With regard to motor block, we could not find any significant improvement in spirometry or grip strength with ropivacaine compared with bupivacaine. Ropivacaine may have a theoretical advantage compared with bupivacaine because of its lesser motor block with improved intercostal muscle strength and increased effort-related exhalation (PEFR). Nevertheless, in previous studies, thoracic epidural anesthesia with a single dose of 0.25% bupivacaine did not change inspiratory muscle force and did not adversely affect ventilatory mechanics (21). Weakness in the intercostal muscles is induced by epidural local anesthetic (although overall lung volumes are minimally affected) (22), but the deterioration of pulmonary mechanics in the early postoperative period is thought to be caused mainly by the respiratory effects of severe postoperative pain. So the slightly worse performance in spirometry in Group R may be explained by worse pain control. Better pain control with epidural fentanyl may have contributed to the lack of differences in pulmonary mechanics between Groups BF and RF. Furthermore, nausea and vomiting related to the use of morphine may have had a negative effect on spirometric performance because forceful recruitment of the abdominal musculature may have been voluntarily inhibited. Lack of difference in grip strength can probably be explained by our small-volume epidural solution that was not enough to block the median nerve roots (C6-T1), although we did not measure the spread of sensory block. The presence of bilateral sensory loss to cold (ice) and the very small IV fentanyl requirements during surgery are both indirect confirmation of the correct placement of the epidural catheter.

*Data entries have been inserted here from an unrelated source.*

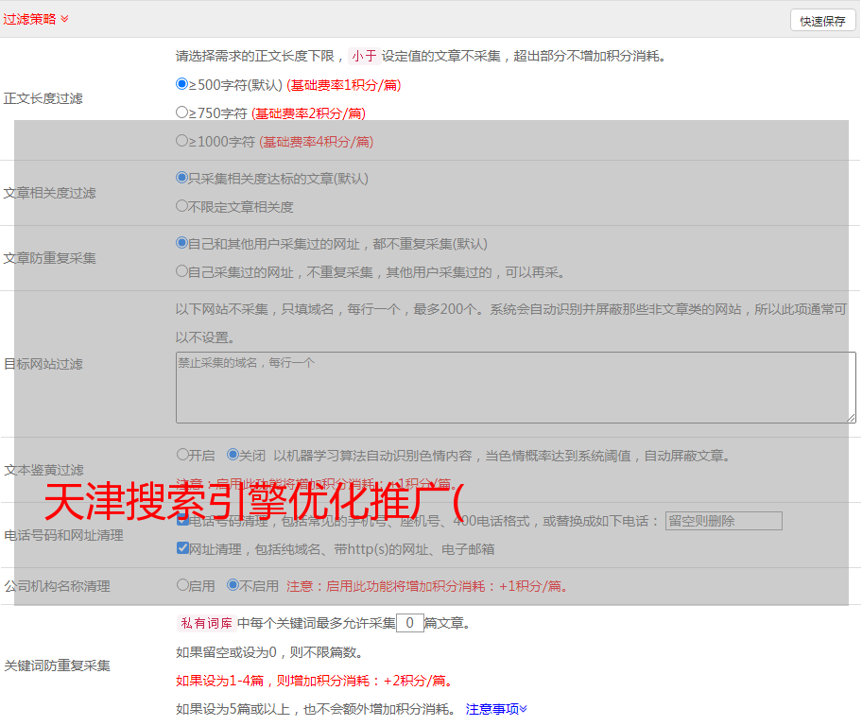862x726 pixels.
Task: Click the keyword article count input box
Action: (x=410, y=623)
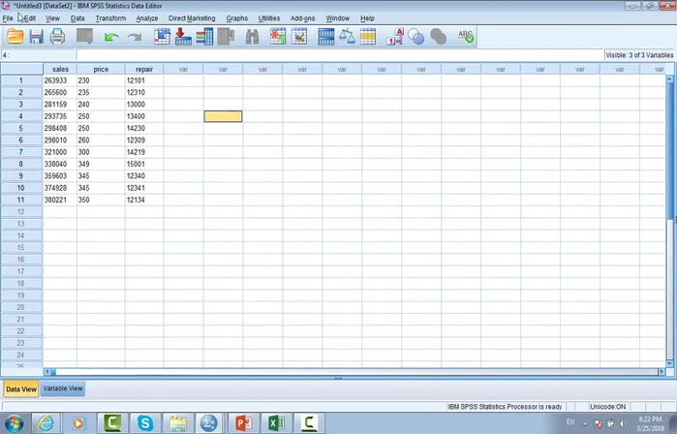Open the Analyze menu
The image size is (677, 434).
[147, 18]
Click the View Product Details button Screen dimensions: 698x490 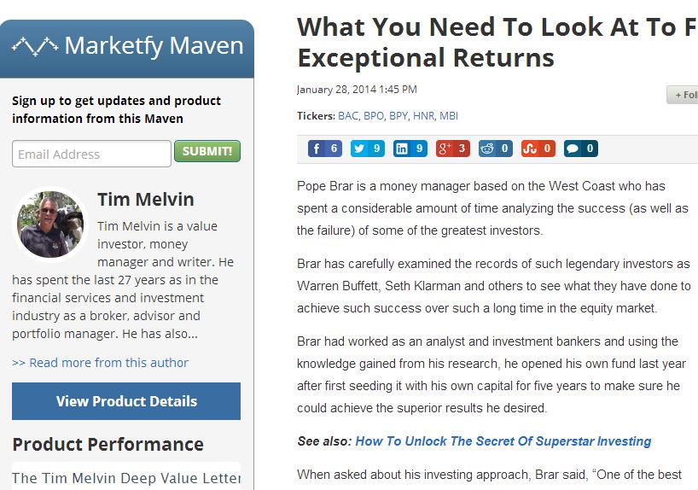(x=126, y=401)
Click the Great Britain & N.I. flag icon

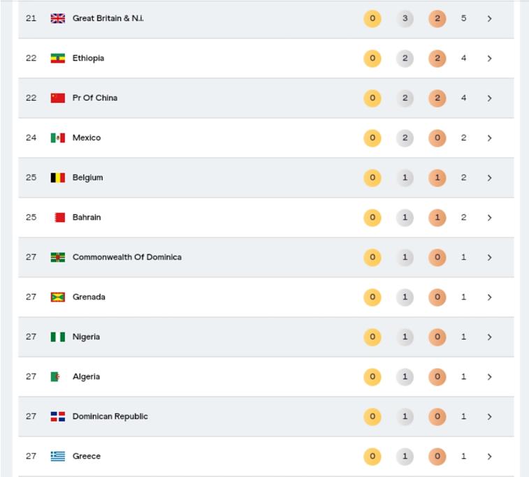pos(58,18)
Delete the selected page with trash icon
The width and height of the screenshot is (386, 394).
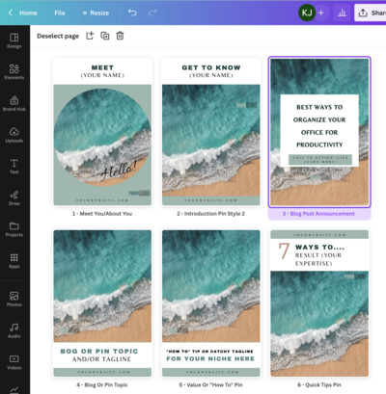coord(120,36)
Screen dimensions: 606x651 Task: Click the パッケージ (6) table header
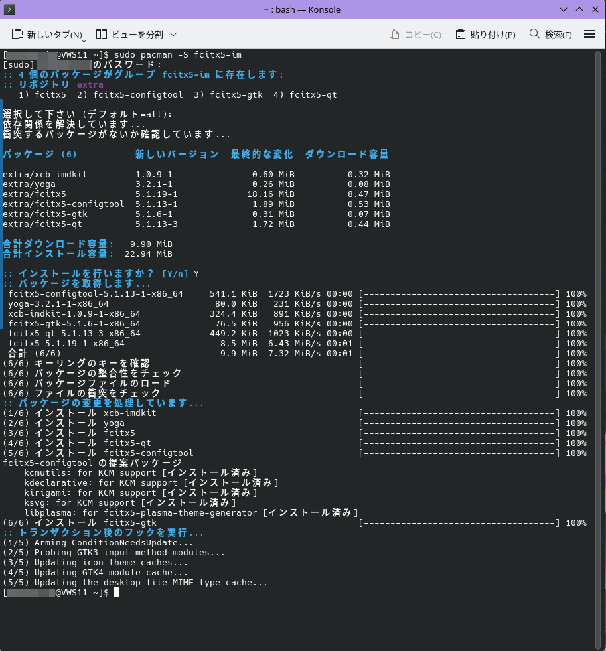point(40,154)
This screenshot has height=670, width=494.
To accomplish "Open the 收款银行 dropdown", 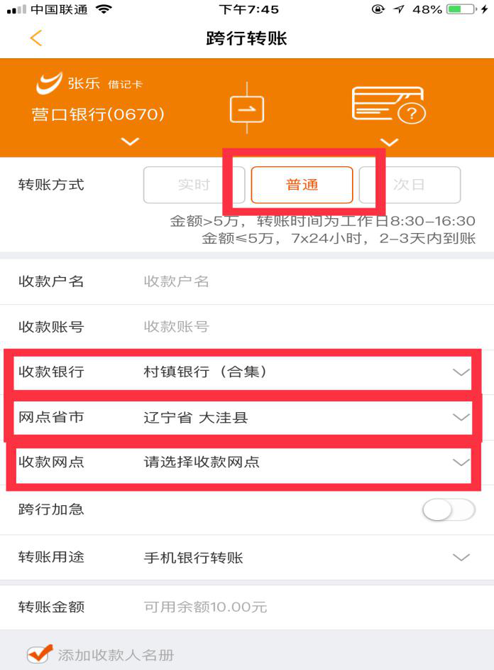I will coord(247,372).
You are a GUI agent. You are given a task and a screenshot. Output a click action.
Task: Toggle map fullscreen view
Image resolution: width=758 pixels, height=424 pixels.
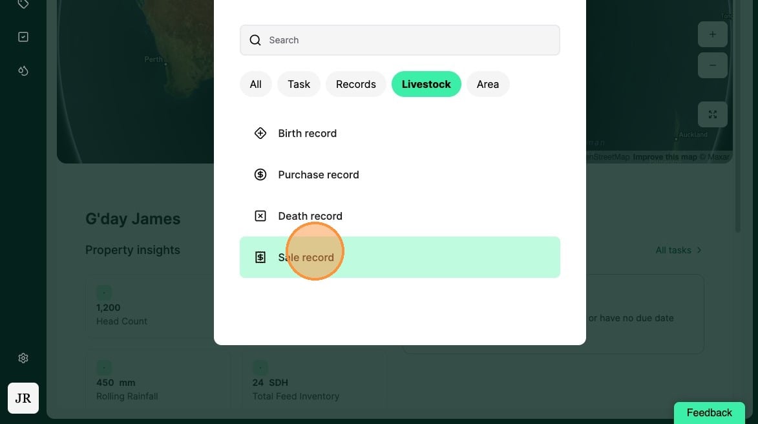[713, 114]
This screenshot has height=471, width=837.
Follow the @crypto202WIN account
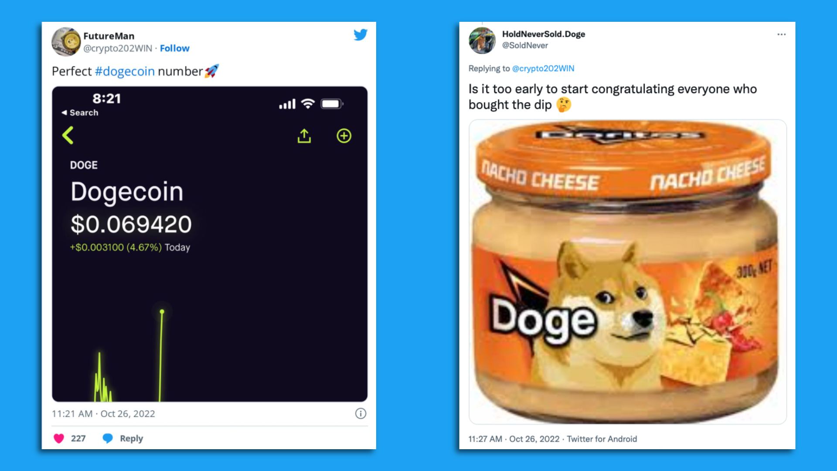(175, 48)
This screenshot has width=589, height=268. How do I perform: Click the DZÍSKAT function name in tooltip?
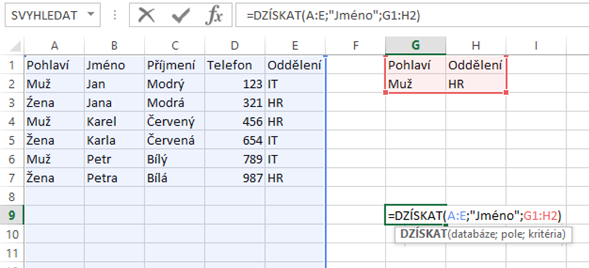[x=423, y=234]
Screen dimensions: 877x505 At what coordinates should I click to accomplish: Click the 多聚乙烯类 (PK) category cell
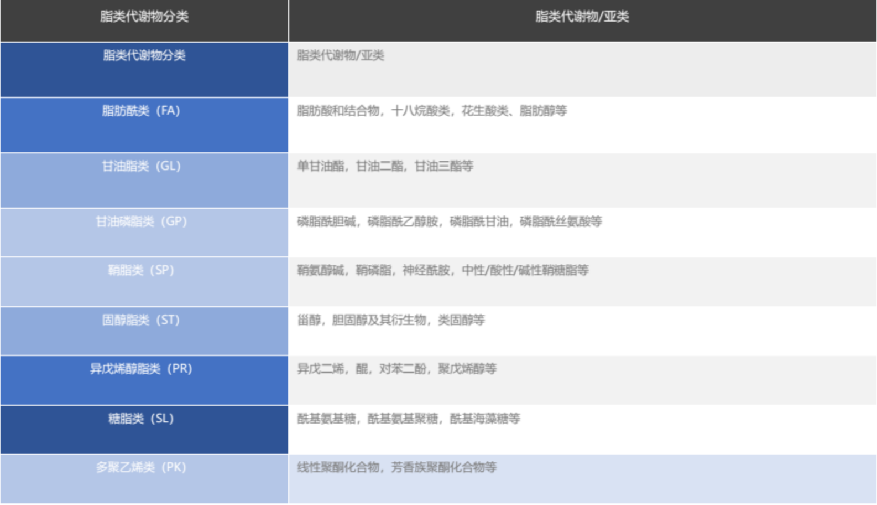tap(141, 467)
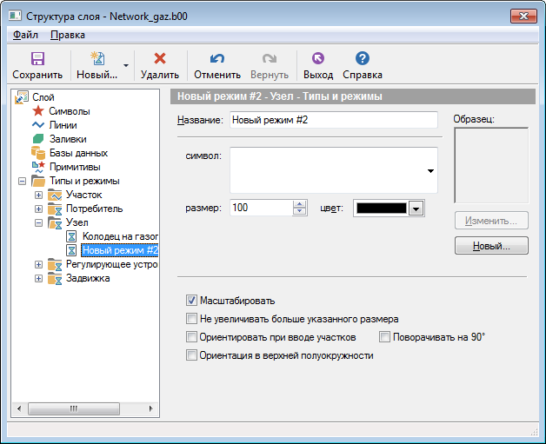Click the Удалить red cross icon
Viewport: 546px width, 444px height.
click(x=159, y=59)

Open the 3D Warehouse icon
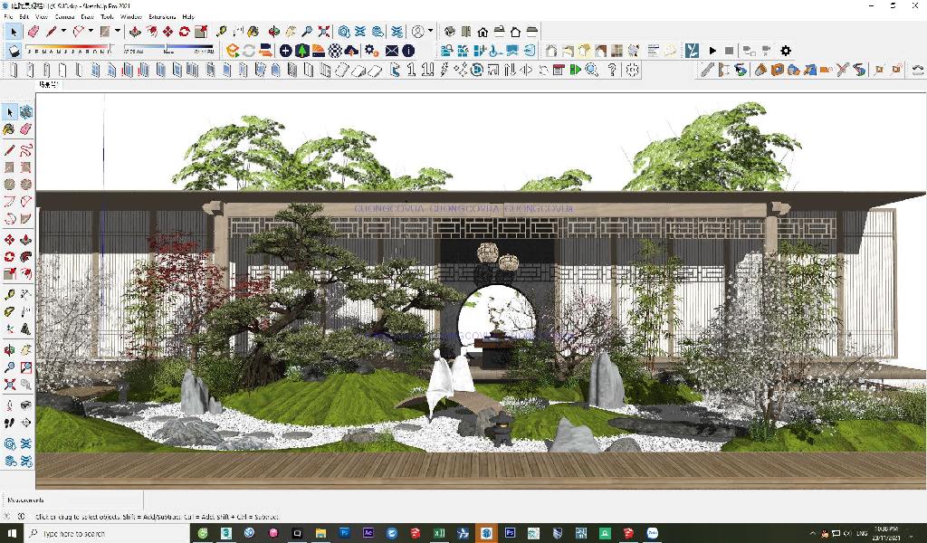point(344,32)
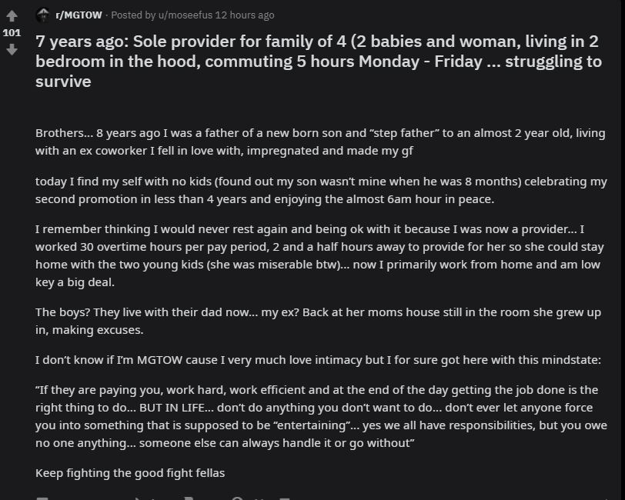Click the save bookmark icon below the post
625x500 pixels.
(x=189, y=498)
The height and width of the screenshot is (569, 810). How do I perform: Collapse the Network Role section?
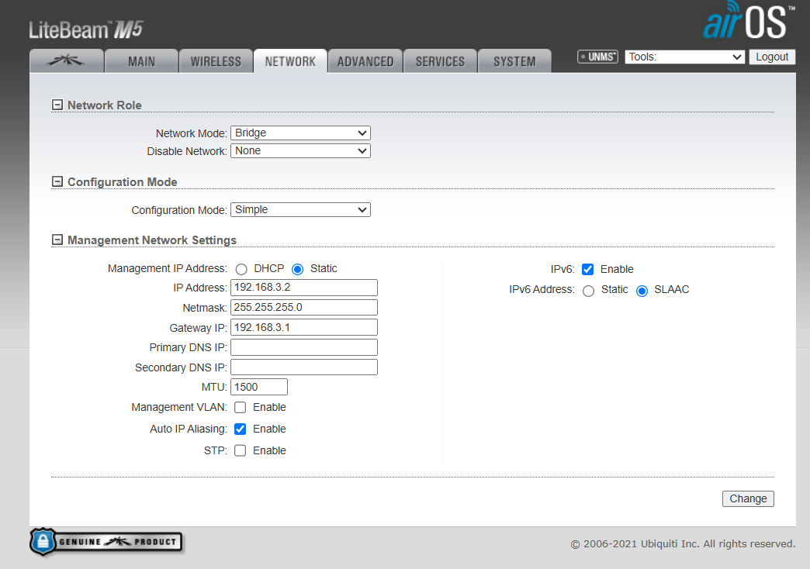[x=57, y=105]
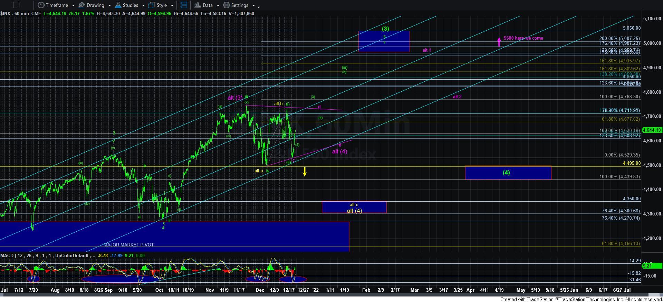The image size is (663, 302).
Task: Click the Style overlapping squares icon
Action: pyautogui.click(x=152, y=5)
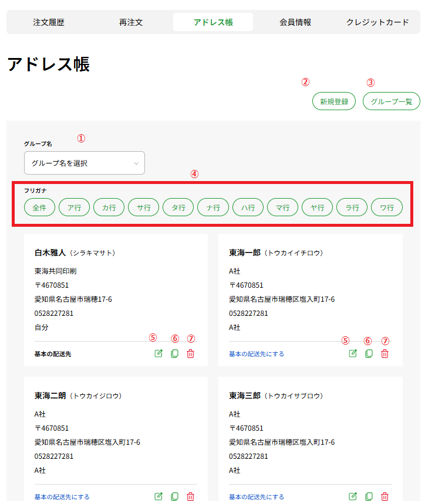Screen dimensions: 425x501
Task: Delete the 白木雅人 address entry
Action: coord(190,353)
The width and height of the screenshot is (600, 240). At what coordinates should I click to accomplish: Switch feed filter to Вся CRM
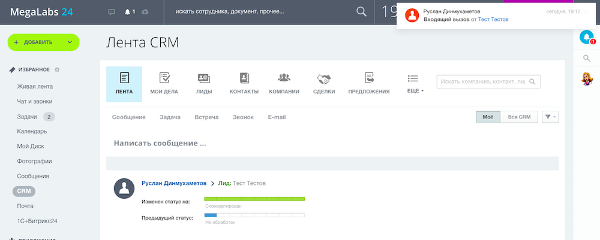(x=519, y=117)
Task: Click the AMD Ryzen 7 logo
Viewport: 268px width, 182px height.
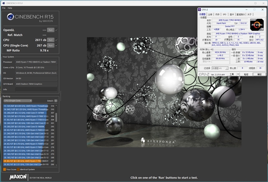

The increased incidence of PONV in the ropivacaine group could be explained by larger consumption of IV morphine. Our incidence of side effects, mainly PONV, was frequent in all groups, thus prophylactic antiemetics are required. Despite an increased consumption of morphine in the ropivacaine group, we could not observe any difference in the sedation scale among patients.
In summary, a continuous thoracic epidural infusion of 0.1 mL · kg-1 · h-1 of 0.15% ropivacaine/fentanyl 5 µg/mL provides an adequate pain relief and similar analgesia to 0.1% bupivacaine/fentanyl 5 µg/mL during the first two postoperative days after posterolateral thoracotomy. The use of plain 0.2% ropivacaine is associated with worse pain control with movement (during PEFR measurement), larger consumption of IV morphine, and increased incidence of PONV. We conclude that epidural ropivacaine/fentanyl offers no clinical advantage compared with bupivacaine/fentanyl for postthoracotomy analgesia.